Segment Open
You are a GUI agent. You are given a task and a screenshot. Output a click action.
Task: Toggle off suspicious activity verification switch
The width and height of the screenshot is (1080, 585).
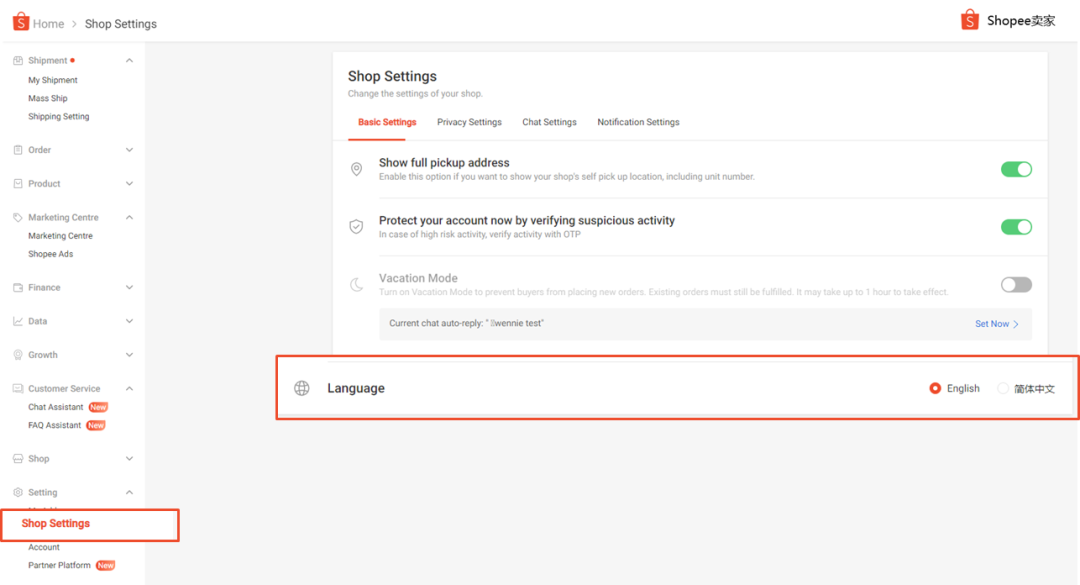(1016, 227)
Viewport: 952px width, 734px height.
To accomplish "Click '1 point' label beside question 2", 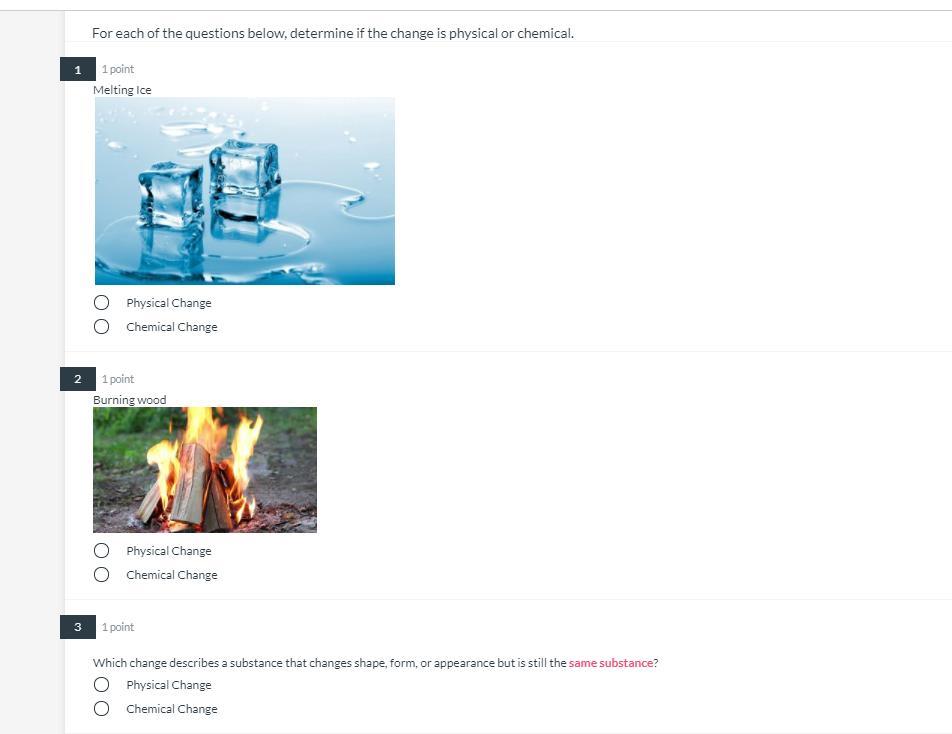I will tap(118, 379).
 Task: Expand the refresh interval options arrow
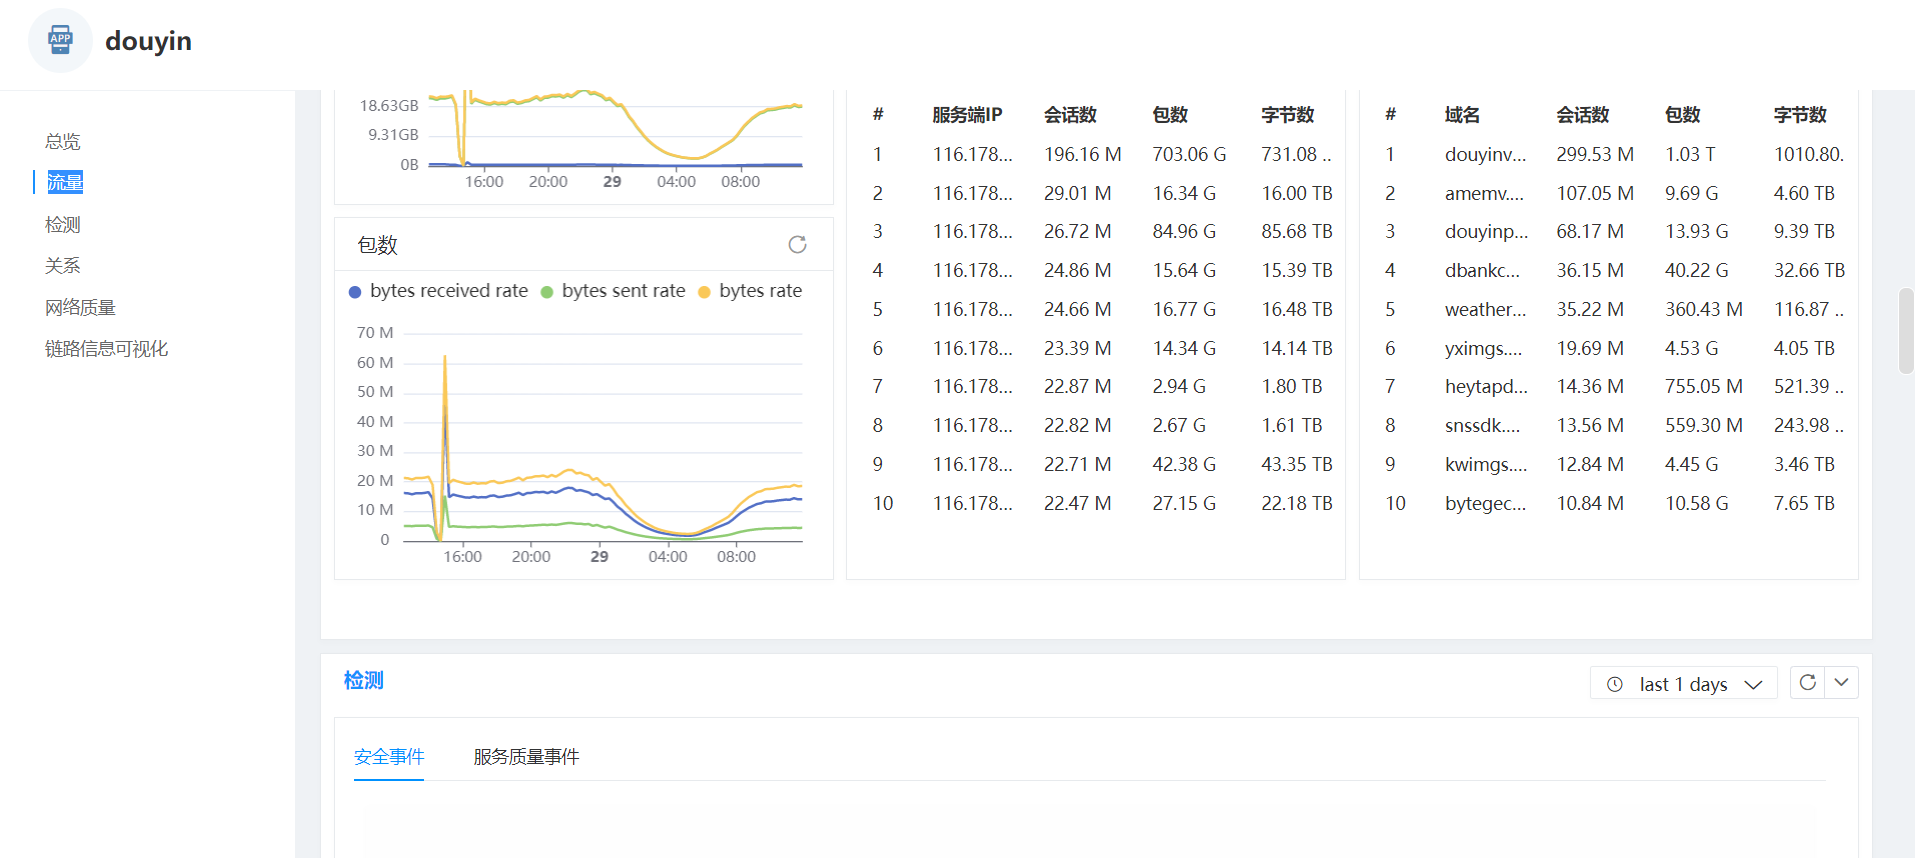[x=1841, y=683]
Segment Closed
→ **REQUIREMENT**
Repeat verbatim the lines from the one with "Task: Expand the" through the end of the listing above. Include both ends, add nothing, and exclude the pictures.

→ **RESULT FOR THIS EXERCISE**
 Task: Expand the refresh interval options arrow
[x=1841, y=683]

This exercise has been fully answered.